A combination of low-dose Ara-c, VCR and prednisone has been used as a second-line treatment for patients with refractory/relapse MS-OR- LCH according to the LCH-IV protocol [1]. However, there is still a lack of data on the utility of the high-dose Ara-c for refractory/relapse MS-RO + LCH patients, and our study provided reference for clinical therapy. Due to the small sample size and the retrospective nature of our study, further studies are needed in the future.

BRAF inhibitors are an obvious therapeutic strategy for LCH, but chemotherapy still remains an important part of LCH therapy. BRAF V600E mutation was observed in 50–60% of patients and in up to 87% in the patients with MS-RO + LCH [22, 23]. Several studies have reported that the targeted therapy is effective and safe in children with refractory BRAF V600E positive RO + LCH [15, 24]. The patients with BRAF mutations, especially who complicate with HLH and are intolerant to chemotherapy, can benefit from targeted therapy [25, 26]. However, targeted therapy can not eradicate the neoplastic clone and most of the patients relapsed after drug withdrawal [15]. In a recent study, a patient treated with the combination of the BRAF inhibitor and chemotherapy based on Ara-c and 2-CDA achieved molecular remission and not relapsed after stopping the treatment [27]. Therefore, the combination of chemotherapy and targeted therapy may obtain a sustained remission and needs further studies.

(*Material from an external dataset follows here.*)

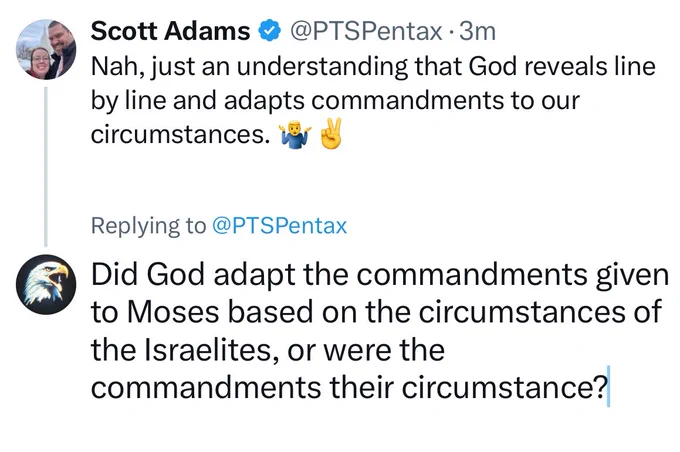Click the tweet text starting with Nah
Screen dimensions: 680x452
pos(373,100)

The study has several limitations. First, it is a retrospective and nonrandomized study, and the number of cases is small. In addition, the median DAS of patients in our study was 2, which was lower than that in previous studies. So the regimen we reported might only be effective for some mild LCH patients. Therefore, further clinical trials are needed, and enroll more cases and more severe LCH patients.

Conclusions

In conclusion, our study observed that a combination of Ara-c, VDS and prednisone was effective and safe for some patients with refractory/relapse MS-RO + LCH. The high-dose Ara-c regimen was associated with a numerically higher EFS rate. The high-dose Ara-c regimen might be a potentially superior regimen and needs further studies.